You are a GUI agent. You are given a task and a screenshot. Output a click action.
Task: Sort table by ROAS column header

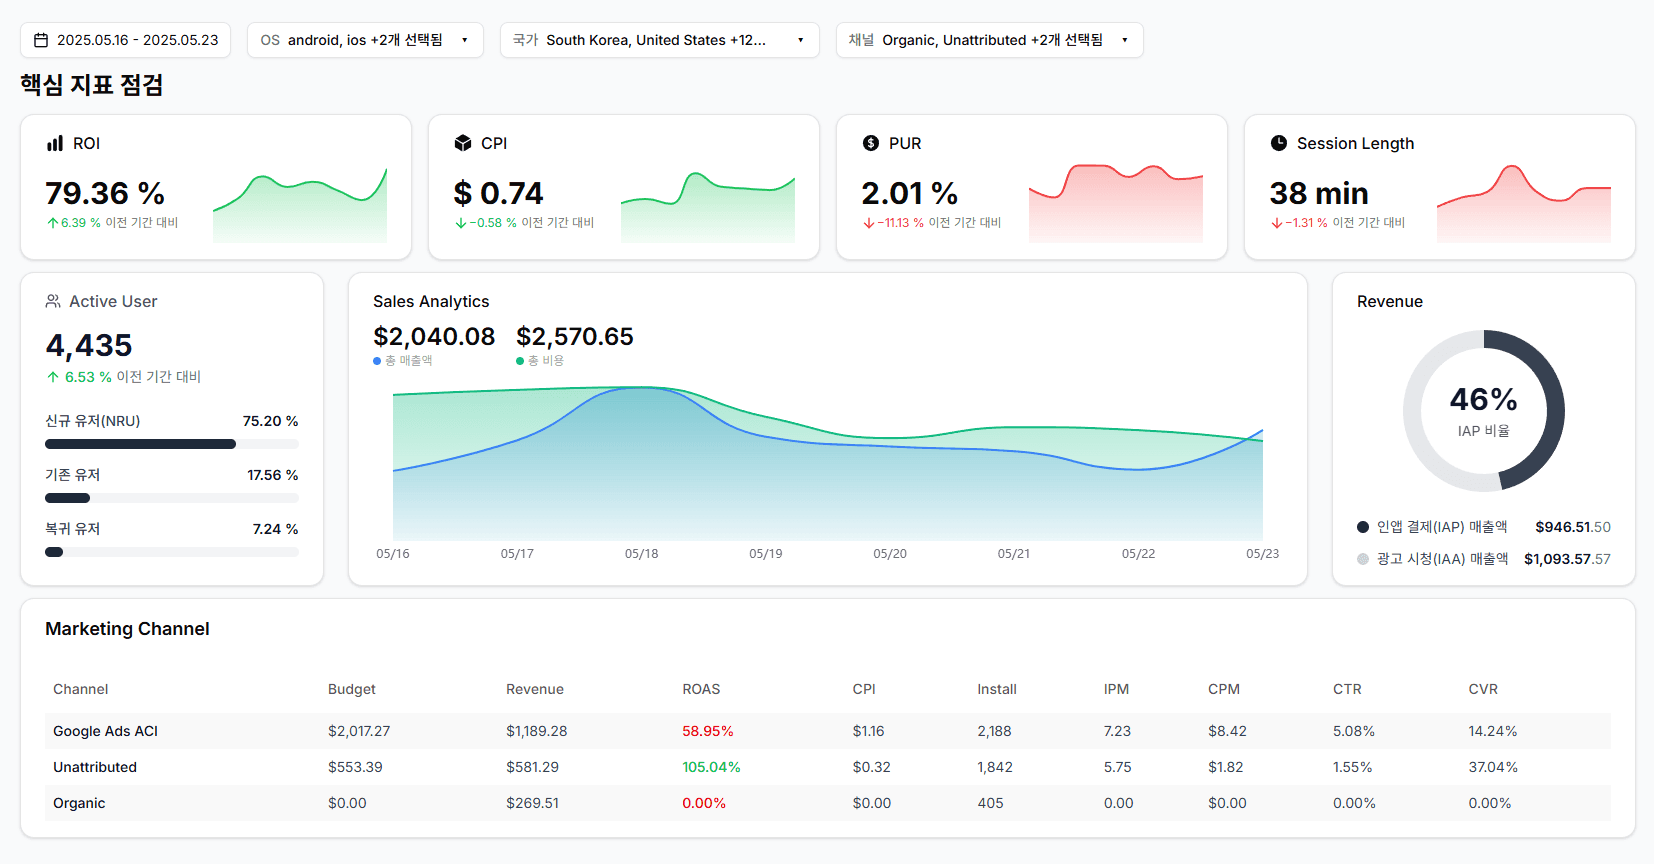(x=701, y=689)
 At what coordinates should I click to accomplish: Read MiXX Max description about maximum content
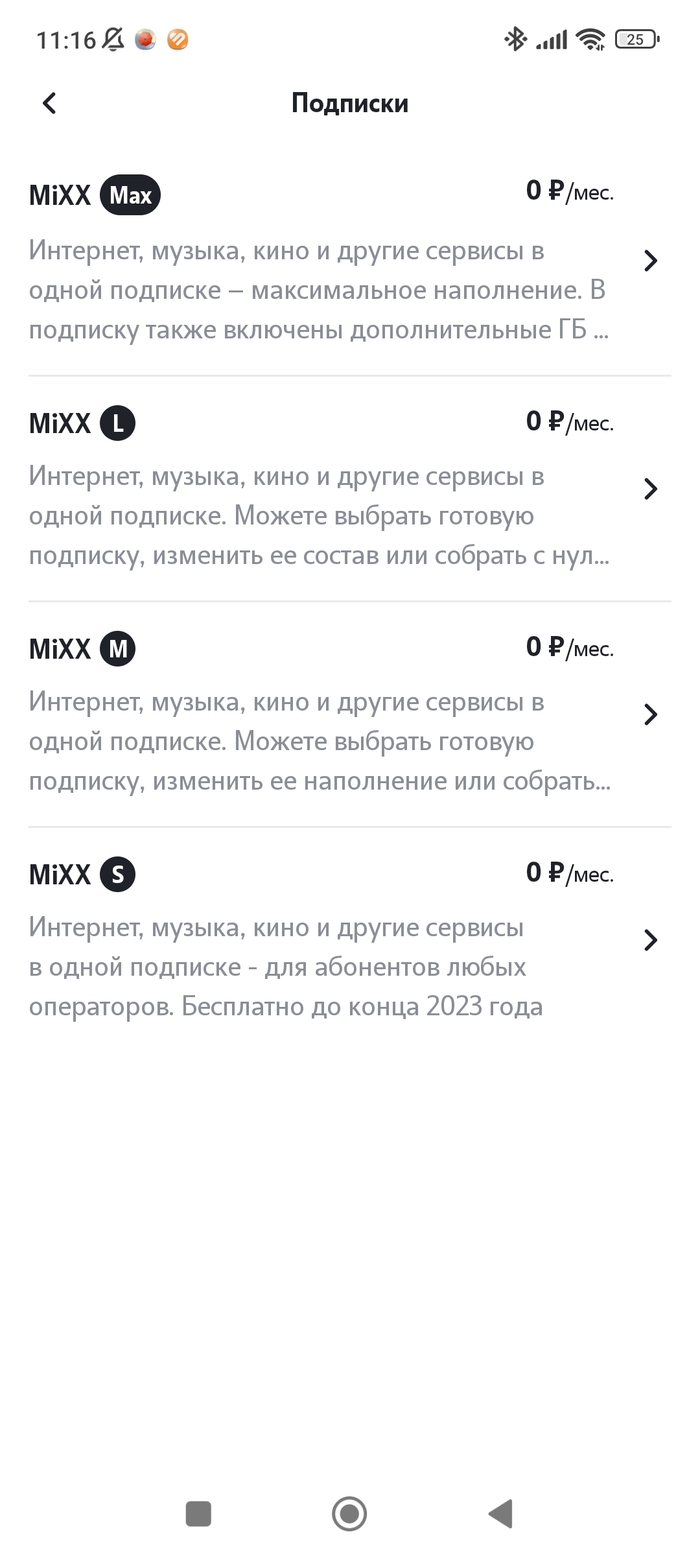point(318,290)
* * *
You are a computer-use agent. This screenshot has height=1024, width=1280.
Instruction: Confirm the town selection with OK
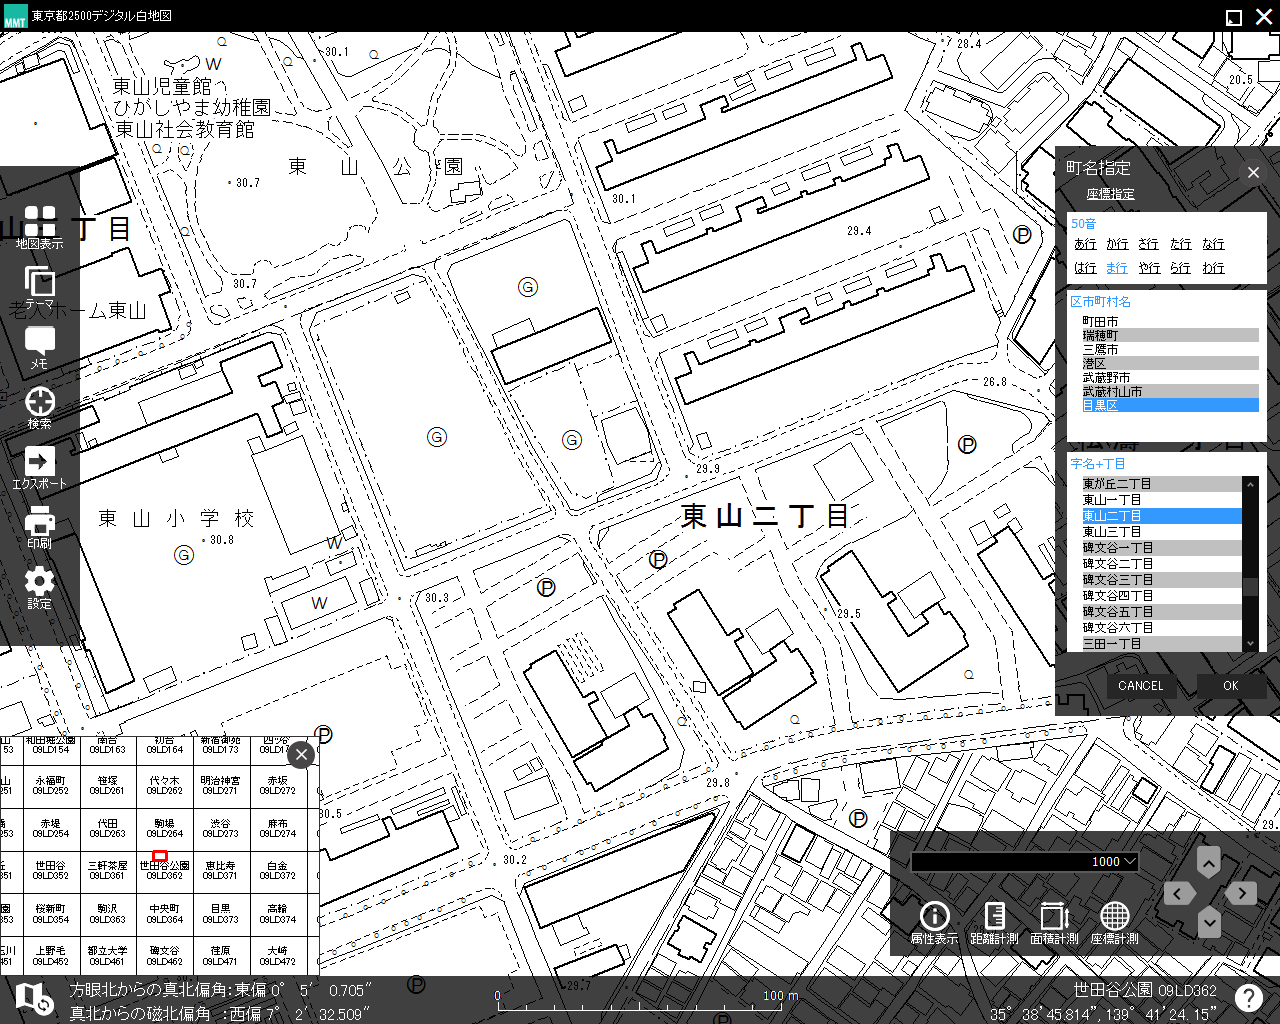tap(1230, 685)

EXERCISE PROMPT
Search the records for the string "screenshot", and copy every line that holds it.

TASK OUTPUT
You are a GUI agent. You are given a task and a screenshot. Output a click action.
You are a computer-use agent. This screenshot has height=1024, width=1280.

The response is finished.